If you frequent the American-Canadian border (or perhaps the American-Mexican border), you may want to make sure you're not carrying anything remotely suspicious on your digital devices - your laptop, your cell phone, your camera, your tablet, and so on. Or at the very least, you may want to consider very strong encryption solutions for your personal data. In a ruling by the United States Court of Appeals for the Ninth circuit last week, authorities are now given the power to seize your electronics without any warrants, and the electronics may be passed on to other sites for forensic inspection.

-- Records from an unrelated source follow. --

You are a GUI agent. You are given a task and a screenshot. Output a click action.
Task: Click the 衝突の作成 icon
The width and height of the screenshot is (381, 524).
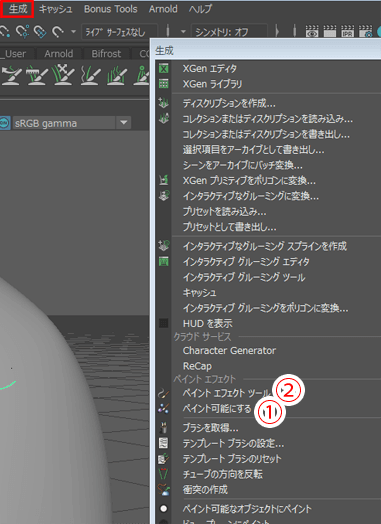click(x=163, y=490)
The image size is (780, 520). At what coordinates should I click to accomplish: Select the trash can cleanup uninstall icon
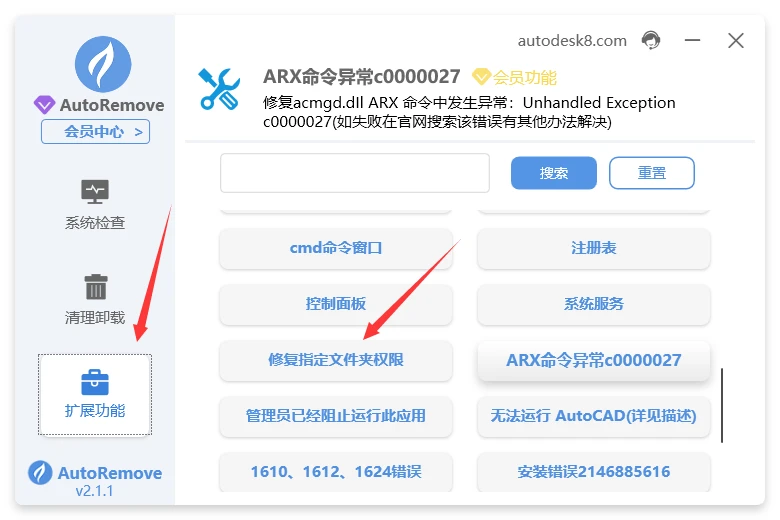[x=96, y=287]
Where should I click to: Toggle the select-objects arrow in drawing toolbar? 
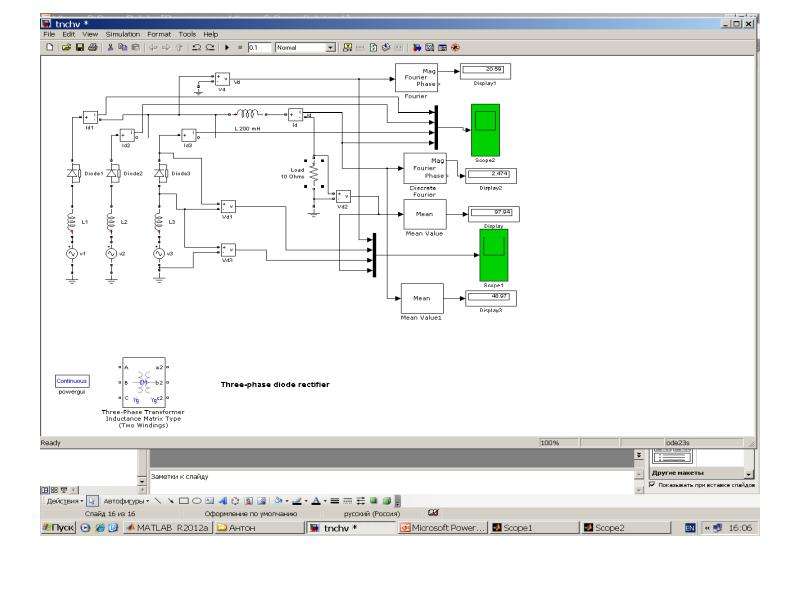[92, 501]
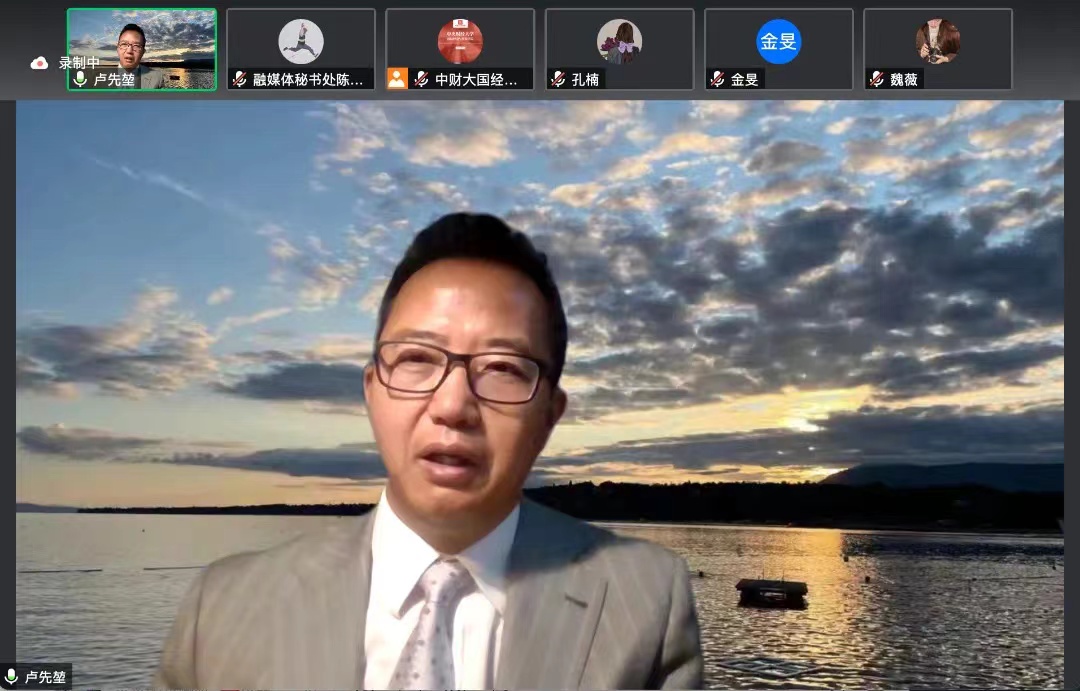Viewport: 1080px width, 691px height.
Task: Click the cloud recording icon
Action: [39, 63]
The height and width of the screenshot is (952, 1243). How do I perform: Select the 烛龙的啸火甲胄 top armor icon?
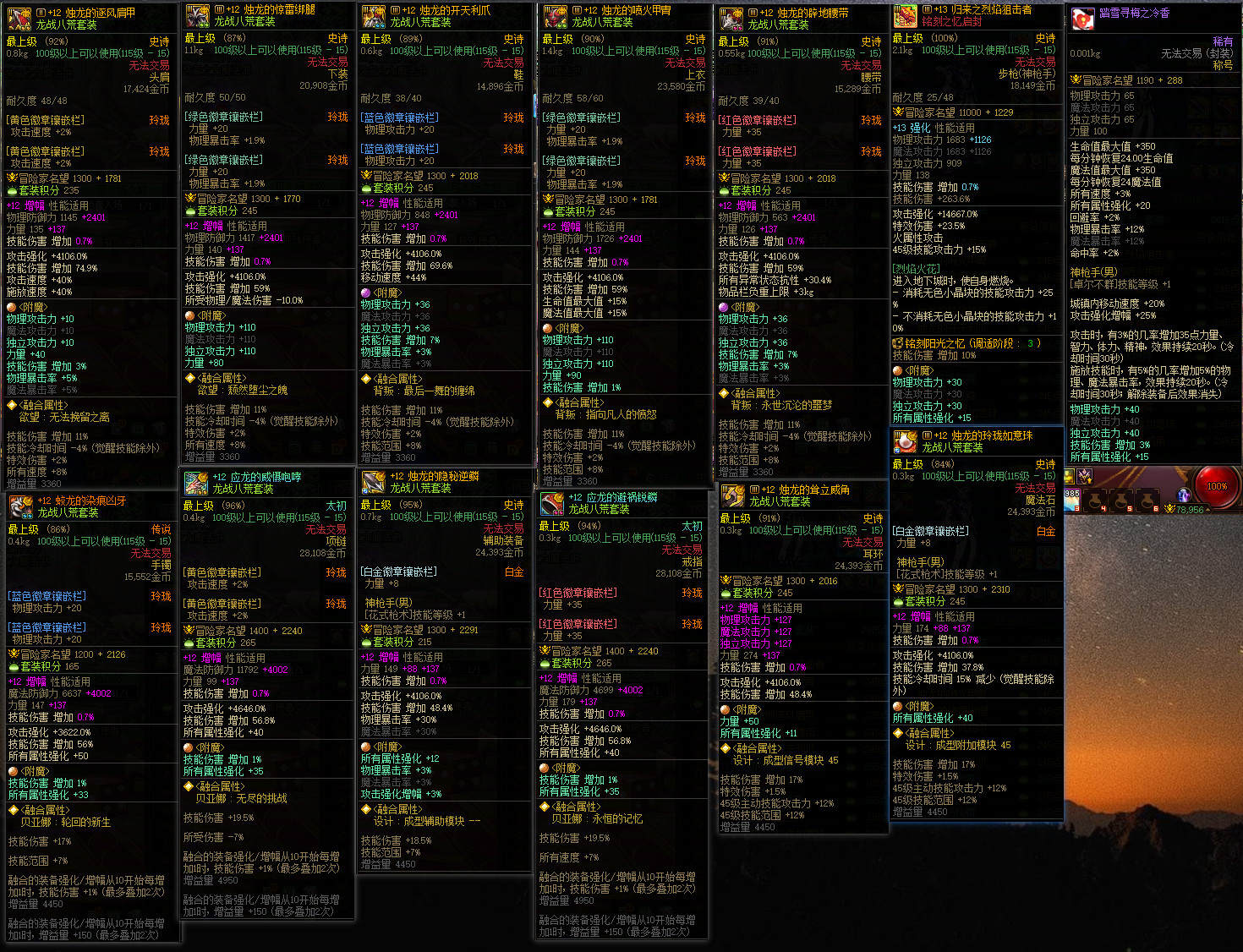click(555, 15)
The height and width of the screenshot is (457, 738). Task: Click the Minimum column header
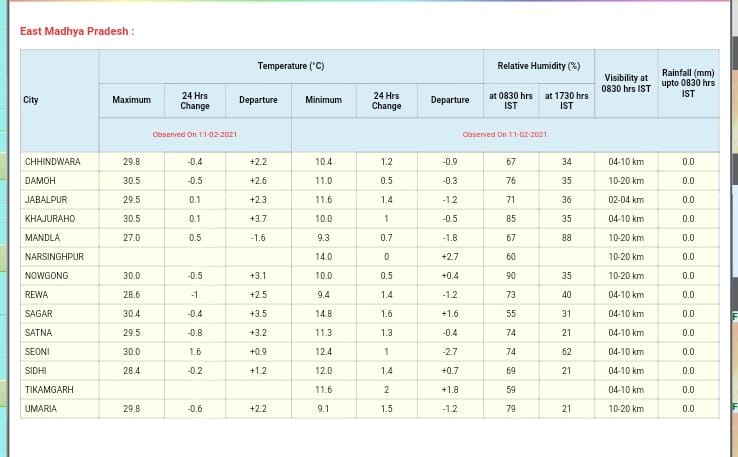tap(323, 100)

As Computerworld reports, this ruling now gives authorities power to seize electronics for both ground and air traffic entering the United States. The earlier precedent was set almost a year ago, when a judge ruled that authorities at a Detroit airport had valid grounds to search and seize a man's computer on suspicion of him transporting child pornography from an overseas trip to Indonesia. This recent ruling has a very similar case, where another man was charged with possession of child pornography upon returning to the United States via Mexico. In both cases, appeals were filed over the officials seizing equipment based on suspicions of American border agents.
While the move to halt the exploitation of children is welcomed, privacy advocates and companies argue the move serves as a further erosion of an individual's right to refuse unreasonable searches and seizures under the Fourth Amendment to the United States Constitution. In particular, it opens up the risk of the federal government obtaining confidential company information. According to the American Civil Liberties Union, officials have confiscated approximately 220 devices over a eight-month period starting from October 2008.
With recent moves such as this, and the American government considering imposing entry fees on vehicle traffic crossing the American-Canadian border, officials should be careful not to upset the delicate balance between maintaining security and protecting innocent lives, and ensuring not much revenue is lost from frequent commuters crossing the border.